Copy out all lines in the data below containing the string "will".

● ● ●

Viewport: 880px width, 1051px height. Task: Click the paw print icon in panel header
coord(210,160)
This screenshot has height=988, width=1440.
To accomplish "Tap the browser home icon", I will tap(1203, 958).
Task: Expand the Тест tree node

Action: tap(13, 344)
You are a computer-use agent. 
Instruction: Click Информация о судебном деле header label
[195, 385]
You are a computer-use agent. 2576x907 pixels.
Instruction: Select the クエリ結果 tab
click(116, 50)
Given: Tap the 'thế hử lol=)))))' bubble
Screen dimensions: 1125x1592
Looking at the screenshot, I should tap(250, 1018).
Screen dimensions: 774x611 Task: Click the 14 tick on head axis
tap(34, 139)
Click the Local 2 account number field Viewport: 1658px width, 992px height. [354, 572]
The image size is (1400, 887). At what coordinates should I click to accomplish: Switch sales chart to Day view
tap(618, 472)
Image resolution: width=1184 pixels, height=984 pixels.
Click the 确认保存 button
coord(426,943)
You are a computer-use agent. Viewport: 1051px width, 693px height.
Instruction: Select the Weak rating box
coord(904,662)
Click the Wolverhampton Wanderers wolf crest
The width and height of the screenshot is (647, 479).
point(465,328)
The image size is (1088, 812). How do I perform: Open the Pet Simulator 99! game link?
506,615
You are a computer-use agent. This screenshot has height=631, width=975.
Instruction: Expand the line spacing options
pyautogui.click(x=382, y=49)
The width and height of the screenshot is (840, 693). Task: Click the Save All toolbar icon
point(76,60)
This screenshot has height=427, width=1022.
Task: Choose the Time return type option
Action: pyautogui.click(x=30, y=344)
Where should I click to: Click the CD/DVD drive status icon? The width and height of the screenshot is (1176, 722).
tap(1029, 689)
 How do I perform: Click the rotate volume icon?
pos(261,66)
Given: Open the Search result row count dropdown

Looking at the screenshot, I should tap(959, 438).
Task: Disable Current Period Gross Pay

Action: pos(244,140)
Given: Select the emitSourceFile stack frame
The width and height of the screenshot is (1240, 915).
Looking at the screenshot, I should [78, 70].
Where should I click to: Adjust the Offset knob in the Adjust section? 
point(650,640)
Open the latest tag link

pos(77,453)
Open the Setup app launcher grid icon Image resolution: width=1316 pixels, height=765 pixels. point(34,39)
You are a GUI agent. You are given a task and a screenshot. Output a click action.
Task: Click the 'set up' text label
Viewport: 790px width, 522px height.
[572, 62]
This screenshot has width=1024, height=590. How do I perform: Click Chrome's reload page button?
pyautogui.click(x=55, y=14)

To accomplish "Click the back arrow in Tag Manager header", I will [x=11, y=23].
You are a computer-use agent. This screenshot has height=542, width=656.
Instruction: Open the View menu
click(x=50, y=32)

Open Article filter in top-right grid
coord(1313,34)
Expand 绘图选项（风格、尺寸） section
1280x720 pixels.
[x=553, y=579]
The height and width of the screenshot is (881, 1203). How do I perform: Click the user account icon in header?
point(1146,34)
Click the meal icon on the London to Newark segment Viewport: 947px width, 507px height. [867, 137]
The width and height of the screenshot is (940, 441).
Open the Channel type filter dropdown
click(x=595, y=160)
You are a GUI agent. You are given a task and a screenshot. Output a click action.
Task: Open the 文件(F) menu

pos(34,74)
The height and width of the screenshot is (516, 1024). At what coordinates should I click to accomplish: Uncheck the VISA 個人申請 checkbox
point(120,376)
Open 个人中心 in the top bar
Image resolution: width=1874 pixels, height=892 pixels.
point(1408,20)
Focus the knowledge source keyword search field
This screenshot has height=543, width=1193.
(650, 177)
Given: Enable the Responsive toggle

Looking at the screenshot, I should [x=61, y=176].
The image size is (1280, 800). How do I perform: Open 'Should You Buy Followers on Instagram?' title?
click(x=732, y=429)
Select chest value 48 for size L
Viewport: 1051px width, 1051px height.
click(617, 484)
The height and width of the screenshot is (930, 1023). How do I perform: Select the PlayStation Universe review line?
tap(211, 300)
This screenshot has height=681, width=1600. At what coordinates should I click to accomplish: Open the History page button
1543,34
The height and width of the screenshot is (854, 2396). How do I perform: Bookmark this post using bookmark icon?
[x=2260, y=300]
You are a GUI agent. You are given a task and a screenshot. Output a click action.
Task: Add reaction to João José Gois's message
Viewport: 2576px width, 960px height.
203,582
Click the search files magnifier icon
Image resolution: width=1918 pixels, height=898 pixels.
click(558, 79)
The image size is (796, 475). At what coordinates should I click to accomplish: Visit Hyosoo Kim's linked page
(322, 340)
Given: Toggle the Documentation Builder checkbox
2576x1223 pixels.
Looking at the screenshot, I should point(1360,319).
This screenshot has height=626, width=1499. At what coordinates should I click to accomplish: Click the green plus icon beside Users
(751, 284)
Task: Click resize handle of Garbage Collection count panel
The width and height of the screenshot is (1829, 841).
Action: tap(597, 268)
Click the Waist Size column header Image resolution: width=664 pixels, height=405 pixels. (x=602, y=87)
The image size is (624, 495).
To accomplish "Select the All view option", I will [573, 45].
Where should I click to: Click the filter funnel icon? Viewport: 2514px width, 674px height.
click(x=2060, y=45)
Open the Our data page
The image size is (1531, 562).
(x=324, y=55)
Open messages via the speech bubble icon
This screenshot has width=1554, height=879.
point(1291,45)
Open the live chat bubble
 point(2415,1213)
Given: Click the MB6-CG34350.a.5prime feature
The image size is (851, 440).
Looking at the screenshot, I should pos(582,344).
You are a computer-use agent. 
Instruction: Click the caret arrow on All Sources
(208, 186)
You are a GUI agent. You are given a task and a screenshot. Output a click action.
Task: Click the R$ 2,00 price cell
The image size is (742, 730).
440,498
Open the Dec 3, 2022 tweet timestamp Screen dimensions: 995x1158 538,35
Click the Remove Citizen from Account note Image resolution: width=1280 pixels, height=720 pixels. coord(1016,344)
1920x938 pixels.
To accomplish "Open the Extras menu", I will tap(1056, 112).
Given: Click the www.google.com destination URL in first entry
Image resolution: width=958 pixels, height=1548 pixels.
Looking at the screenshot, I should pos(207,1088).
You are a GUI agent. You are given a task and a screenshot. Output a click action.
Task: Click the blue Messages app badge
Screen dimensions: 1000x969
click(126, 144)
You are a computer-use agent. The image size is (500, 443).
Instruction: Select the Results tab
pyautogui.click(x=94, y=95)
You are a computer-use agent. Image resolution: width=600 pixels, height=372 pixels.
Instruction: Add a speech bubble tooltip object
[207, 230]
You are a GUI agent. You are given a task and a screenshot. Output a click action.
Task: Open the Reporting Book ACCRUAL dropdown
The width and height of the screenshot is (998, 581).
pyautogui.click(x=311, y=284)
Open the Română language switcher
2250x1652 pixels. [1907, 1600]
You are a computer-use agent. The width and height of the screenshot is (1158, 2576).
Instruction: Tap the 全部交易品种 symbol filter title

● ● ●

- [Task response]:
To accomplish "Tap the browser home icon", I will tap(1203, 958).
To accomplish "Click the back arrow in Tag Manager header", I will [x=11, y=23].
To accomplish "Select the All view option", I will [573, 45].
To accomplish "Open the Extras menu", I will tap(1056, 112).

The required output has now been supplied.